* ABOUT THIS EXERCISE: Every line in the data below that has the word "Locate" should be returned.

* DATASET CONTENT:
◆ ◆ ◆ ◆ ◆

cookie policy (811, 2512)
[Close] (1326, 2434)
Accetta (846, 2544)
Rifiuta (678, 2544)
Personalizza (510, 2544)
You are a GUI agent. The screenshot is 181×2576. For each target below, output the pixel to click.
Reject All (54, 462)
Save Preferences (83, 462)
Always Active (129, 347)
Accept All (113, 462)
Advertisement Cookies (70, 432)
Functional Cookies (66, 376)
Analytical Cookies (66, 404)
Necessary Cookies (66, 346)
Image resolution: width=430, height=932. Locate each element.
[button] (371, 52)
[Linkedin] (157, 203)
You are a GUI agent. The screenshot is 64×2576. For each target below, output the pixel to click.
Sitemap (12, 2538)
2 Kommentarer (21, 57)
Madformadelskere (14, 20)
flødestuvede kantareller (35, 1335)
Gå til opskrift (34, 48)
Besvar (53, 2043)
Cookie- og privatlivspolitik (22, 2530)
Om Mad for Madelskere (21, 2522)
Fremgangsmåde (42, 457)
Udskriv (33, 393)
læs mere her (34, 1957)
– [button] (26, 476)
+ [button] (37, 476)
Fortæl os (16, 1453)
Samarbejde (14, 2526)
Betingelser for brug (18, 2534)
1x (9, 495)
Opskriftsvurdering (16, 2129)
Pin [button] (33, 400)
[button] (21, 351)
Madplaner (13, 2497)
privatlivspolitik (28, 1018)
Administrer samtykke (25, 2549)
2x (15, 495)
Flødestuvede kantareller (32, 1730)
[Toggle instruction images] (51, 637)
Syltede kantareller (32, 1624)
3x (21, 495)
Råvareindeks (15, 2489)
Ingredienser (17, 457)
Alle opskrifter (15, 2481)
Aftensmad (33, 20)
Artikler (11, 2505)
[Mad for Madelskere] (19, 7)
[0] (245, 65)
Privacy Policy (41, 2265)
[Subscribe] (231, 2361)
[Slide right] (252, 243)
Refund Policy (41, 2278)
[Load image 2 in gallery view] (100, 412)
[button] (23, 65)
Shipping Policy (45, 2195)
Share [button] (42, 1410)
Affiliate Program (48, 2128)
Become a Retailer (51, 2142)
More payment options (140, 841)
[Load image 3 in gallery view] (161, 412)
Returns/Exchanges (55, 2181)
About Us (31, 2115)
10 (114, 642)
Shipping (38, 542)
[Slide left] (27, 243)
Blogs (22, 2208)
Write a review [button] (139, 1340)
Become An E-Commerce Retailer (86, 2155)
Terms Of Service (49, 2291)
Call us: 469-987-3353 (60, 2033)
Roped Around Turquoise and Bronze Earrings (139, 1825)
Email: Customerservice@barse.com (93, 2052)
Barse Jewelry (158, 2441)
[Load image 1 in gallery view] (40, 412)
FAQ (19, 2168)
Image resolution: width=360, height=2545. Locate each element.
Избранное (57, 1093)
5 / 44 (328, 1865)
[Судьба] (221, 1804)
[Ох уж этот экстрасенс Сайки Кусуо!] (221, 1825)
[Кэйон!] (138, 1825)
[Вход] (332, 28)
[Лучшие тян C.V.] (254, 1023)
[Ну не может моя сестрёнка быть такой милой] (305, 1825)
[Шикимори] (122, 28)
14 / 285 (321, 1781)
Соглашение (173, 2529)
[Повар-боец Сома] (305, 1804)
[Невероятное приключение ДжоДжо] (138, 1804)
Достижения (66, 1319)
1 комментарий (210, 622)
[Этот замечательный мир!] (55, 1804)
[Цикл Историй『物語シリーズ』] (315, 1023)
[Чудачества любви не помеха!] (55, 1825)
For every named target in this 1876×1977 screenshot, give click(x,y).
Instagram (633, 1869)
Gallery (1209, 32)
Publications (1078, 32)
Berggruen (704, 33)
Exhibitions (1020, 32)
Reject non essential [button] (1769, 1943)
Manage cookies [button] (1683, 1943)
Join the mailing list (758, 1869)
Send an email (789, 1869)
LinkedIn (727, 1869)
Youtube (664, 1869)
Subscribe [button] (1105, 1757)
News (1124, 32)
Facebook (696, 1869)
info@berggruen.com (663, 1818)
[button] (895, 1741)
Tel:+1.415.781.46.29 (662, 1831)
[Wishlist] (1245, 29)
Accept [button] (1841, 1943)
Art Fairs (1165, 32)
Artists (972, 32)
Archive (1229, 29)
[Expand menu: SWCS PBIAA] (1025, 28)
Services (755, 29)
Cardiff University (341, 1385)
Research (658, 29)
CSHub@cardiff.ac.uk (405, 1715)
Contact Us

◆ ◆ ◆ ◆ ◆

* RESULT OF THE TASK:
Image resolution: width=430, height=932. Locate each element.
Image resolution: width=360, height=2545. Locate each element.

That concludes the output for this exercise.